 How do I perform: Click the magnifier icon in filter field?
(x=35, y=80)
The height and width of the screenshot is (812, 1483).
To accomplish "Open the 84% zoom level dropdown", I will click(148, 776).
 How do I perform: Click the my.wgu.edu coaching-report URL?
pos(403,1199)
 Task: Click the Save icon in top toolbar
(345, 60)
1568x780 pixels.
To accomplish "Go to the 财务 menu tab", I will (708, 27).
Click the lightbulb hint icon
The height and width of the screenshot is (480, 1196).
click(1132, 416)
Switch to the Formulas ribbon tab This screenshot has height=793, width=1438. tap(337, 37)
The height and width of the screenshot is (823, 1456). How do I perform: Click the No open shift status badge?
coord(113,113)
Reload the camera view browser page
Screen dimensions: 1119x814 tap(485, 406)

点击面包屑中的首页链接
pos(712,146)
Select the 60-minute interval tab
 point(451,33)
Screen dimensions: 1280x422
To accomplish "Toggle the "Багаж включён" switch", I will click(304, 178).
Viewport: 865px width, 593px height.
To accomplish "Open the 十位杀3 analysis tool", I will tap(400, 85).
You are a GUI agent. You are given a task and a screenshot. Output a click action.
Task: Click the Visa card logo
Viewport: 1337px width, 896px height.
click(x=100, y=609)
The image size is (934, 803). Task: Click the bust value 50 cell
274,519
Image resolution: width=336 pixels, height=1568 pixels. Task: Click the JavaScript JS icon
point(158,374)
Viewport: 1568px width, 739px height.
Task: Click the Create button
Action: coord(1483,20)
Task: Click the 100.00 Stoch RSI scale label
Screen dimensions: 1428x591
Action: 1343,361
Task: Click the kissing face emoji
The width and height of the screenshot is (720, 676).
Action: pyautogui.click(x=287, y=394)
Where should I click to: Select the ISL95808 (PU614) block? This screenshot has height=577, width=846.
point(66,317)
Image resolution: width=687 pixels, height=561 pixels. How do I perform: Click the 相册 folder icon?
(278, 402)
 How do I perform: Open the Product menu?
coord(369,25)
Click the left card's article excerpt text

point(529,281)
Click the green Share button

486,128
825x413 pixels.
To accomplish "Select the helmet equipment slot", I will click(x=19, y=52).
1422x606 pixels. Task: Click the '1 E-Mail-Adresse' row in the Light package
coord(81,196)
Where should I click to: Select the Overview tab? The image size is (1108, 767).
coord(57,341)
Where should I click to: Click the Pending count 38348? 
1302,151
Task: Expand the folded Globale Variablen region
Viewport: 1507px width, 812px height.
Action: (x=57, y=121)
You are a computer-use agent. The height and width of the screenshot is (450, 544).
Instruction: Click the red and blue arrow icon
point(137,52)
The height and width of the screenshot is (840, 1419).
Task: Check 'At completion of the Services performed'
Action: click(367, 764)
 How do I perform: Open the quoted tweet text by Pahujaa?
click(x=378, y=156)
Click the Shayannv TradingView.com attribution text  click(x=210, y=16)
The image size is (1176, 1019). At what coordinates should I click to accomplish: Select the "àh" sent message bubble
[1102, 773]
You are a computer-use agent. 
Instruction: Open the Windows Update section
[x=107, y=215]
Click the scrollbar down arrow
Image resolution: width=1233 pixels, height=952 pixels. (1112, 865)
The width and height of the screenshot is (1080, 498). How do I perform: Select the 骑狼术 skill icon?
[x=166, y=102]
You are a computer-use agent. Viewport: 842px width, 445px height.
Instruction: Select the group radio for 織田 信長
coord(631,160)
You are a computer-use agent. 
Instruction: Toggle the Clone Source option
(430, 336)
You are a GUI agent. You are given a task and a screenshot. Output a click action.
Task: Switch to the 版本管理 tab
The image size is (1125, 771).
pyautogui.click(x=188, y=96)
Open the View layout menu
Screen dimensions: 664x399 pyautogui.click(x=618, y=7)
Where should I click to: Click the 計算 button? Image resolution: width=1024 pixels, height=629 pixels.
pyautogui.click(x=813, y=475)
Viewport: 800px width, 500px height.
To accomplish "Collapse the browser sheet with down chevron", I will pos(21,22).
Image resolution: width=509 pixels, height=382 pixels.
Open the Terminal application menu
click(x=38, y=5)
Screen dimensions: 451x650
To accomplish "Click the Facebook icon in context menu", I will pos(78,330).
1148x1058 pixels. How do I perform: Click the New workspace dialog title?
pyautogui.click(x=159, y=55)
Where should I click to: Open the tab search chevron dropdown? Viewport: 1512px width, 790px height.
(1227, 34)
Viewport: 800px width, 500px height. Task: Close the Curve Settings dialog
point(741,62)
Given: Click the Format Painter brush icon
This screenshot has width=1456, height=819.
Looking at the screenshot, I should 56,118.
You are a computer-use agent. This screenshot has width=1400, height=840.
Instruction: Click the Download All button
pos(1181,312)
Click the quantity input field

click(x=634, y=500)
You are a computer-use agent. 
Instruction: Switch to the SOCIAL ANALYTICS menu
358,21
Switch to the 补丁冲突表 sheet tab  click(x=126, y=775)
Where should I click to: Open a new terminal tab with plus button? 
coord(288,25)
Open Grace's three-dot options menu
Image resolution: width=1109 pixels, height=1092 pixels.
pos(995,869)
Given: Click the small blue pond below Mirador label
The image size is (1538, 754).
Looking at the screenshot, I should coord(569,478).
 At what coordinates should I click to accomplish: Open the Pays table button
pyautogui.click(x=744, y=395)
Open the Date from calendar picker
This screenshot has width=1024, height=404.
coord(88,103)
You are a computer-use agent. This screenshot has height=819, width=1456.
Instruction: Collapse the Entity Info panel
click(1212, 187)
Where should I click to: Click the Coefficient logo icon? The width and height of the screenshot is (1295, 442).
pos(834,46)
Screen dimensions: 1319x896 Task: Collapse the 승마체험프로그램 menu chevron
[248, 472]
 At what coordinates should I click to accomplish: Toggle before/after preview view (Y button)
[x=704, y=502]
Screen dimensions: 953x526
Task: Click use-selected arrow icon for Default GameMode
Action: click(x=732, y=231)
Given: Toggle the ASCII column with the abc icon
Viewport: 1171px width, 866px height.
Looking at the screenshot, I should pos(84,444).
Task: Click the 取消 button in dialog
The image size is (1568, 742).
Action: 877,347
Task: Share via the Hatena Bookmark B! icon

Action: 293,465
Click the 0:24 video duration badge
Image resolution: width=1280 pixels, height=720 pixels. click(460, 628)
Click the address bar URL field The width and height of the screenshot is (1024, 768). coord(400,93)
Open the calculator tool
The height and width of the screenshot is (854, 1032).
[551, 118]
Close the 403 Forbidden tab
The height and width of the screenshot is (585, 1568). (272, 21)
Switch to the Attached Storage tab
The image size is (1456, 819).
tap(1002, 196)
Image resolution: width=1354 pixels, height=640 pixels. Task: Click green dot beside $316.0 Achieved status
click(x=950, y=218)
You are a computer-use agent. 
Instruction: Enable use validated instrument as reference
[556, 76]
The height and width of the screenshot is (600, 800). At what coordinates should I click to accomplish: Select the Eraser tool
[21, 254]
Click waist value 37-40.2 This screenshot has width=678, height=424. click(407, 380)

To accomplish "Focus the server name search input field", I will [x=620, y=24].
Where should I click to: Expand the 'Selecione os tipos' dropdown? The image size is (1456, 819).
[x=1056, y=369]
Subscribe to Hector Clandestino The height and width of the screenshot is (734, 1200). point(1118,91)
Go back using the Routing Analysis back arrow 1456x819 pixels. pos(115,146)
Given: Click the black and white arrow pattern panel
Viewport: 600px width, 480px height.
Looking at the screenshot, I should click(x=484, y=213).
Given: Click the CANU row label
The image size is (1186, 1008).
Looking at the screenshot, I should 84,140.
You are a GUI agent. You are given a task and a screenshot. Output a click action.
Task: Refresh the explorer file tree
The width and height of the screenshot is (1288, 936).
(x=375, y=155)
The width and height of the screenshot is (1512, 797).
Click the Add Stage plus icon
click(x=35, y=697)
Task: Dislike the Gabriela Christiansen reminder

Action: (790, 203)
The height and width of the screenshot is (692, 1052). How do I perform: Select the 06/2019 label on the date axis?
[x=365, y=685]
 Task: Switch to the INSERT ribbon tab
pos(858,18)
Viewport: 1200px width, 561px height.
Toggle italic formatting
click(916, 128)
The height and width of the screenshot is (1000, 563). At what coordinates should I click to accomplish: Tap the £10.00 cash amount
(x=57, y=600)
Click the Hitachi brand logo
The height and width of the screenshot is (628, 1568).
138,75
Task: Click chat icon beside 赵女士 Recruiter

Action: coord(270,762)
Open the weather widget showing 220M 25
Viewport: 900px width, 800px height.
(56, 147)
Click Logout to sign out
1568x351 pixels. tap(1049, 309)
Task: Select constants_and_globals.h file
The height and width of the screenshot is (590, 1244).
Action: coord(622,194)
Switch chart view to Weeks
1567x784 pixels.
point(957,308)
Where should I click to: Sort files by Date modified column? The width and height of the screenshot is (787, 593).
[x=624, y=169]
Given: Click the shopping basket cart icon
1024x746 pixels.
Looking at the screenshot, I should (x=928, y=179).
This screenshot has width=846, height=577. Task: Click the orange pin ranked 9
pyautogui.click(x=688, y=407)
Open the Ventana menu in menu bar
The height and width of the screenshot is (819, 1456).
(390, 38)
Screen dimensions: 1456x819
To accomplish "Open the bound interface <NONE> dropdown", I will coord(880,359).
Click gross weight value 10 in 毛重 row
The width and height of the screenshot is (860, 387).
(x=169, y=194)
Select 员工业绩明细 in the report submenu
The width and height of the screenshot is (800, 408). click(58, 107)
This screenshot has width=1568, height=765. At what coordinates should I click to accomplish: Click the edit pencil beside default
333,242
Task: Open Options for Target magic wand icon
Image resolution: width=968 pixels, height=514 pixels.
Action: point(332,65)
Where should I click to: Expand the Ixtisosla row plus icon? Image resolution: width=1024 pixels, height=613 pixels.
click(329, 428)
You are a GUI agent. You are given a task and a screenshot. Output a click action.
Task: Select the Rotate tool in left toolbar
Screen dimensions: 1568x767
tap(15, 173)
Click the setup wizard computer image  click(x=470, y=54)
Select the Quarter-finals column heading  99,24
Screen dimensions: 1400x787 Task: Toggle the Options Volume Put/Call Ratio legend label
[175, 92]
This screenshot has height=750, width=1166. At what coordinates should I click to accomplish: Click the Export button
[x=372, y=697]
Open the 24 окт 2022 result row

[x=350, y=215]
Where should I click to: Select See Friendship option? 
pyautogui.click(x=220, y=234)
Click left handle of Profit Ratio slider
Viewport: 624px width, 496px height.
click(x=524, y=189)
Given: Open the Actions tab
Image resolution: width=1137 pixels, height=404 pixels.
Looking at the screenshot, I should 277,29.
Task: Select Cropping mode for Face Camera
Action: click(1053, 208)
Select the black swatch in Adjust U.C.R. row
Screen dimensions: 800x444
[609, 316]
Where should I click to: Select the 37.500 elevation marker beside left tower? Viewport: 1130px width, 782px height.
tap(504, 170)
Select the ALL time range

_ _ _ _ _ _ _

Please list every line of the material above that contains the string "field", treating uppercase and lowercase letters as different.

# Worked solution
 How do I perform: Click the magnifier icon in filter field?
Click the quantity input field
Click the address bar URL field The width and height of the screenshot is (1024, 768). coord(400,93)
To accomplish "Focus the server name search input field", I will [x=620, y=24].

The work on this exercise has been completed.